Windows Installer and GP Application Management run on the local
workstation under SYSTEM. When you use the default AppData (C:
\Documents and Settings...) the permissions on that user profile
folders are workstation\Administrators, workstation\SYSTEM and domain
\username.

The permissions for the network hosted home folder (H:\username
\Application Data...) are domain\Administrators and domain\username.
As this is hosted on a SAN, we are unable to add workstation\SYSTEM
from the local workstation, so I presume (although I may be wrong!)
that this is the underlying problem - and thus when Application
Management and Windows Installer attempt to do anything, they do it
under workstation\SYSTEM which fails as soon as it tries to do any
read/writes to the redirected Application Data folder due to lack of
appropriate permissions - I've tried tests with everyone,
authenticated users, domain computers just in case but no joy.

Is this theory correct, and more importantly, is there anyway around
it or is such behaviour completely fixed?

Ta in advance,
Steph
 
F

Florian Frommherz [MVP]

Howdie!

Steph said:
Hi all,

Got a problem with our deployment, and wondered if anyone else has had
to overcome this scenario? This actually is on Windows 2003 Server,
but could not see a specialist group for W2K Group Policy.

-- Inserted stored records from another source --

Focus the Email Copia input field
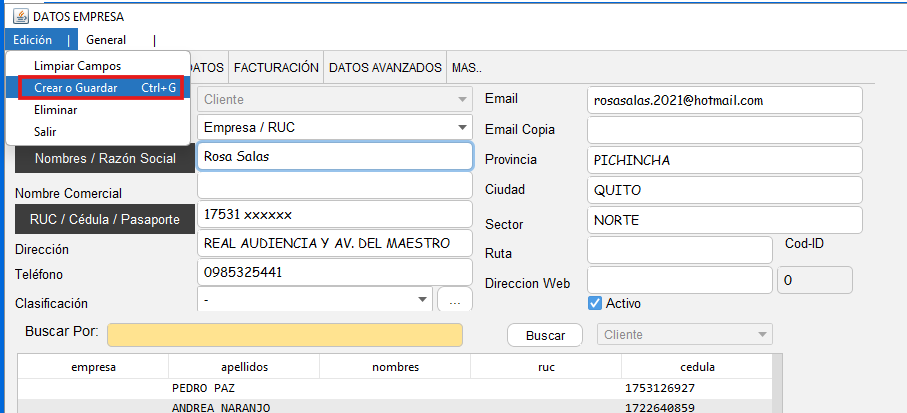This screenshot has height=413, width=907. [x=724, y=130]
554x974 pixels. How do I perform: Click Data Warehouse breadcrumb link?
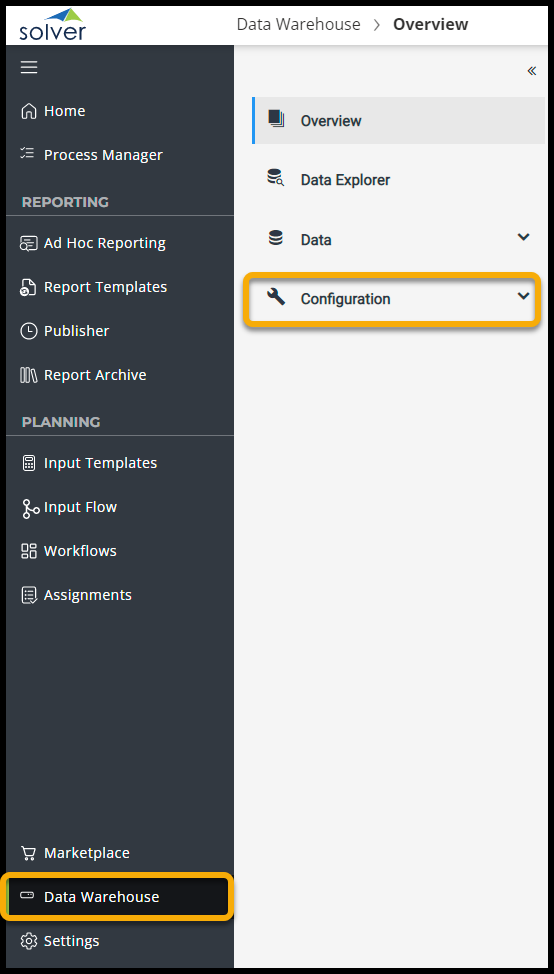299,24
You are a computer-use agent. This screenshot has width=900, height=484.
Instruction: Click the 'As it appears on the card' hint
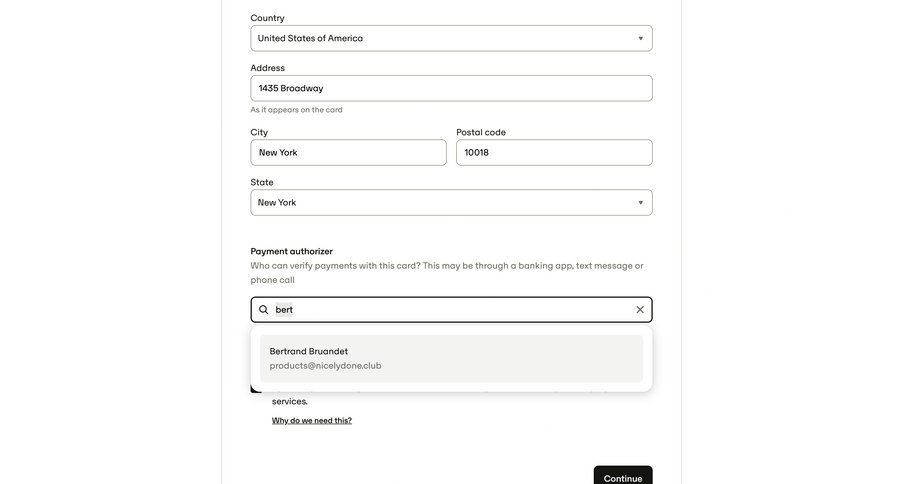click(x=296, y=110)
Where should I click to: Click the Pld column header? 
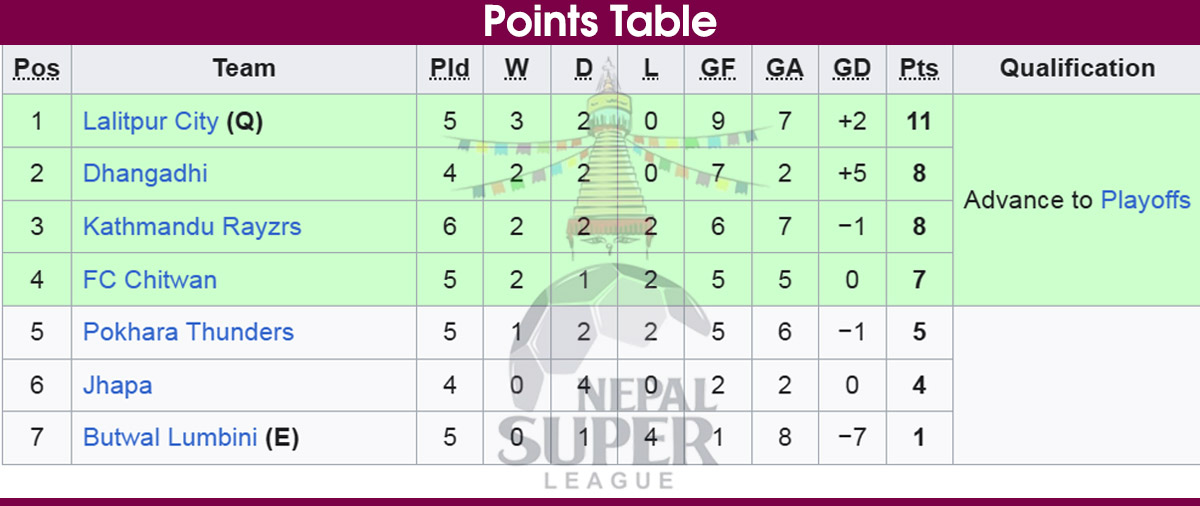point(449,69)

There's a group called microsoft.public.windows.group_policy that would
also fit - but never mind.
Our image has User Shell Folders\AppData redirected from the default
of C:\Documents and Settings\<username>\Application Data, to H:
\Application Data. This approach has been in use for years and so so
much of the desktop image, applications, etc. use it happily.

Try two things:

- don't redirect it to "H:\" but instead to the UNC path of the share
\\server\\share\%username%\Application Data
- Assign "Authenticated Users" necessary rights on that folder (Full
Control for short testing could be okay).

Does that work?

cheers,

Florian
 
S

Steph Jones

Hi Florian,

Using the UNC path does allow the assignment to successfully push -
but still a problem on the app. The placeholder 'icon' is lost,
although the actual shortcut to drive the app is there - I think this
is due to still having a problem writing to the redirected Application
Data folder. If I compare the behaviour with an image with the AppData
still on the C:\Document and Settings\... profile, I notice that a
folder called Installer is created, with the <guid> underneath for the
assigned app, and then the newicon.exe file that drives the icon for
the placeholder shortcut.

If I try to run the MSI app, it gets so far then fails with not being
able to access one of the cabs (all the MSI's are tested ok) - I
presume this is because the MSI has tried to expand data1.cab that is
encapsulated inside the MSI into the AppData folder, then read it -
but of course its not been able to write the file, and thus fails.

I've tried Authenticated Users and Domain Computers F/C on the home
folder share, but not having any joy!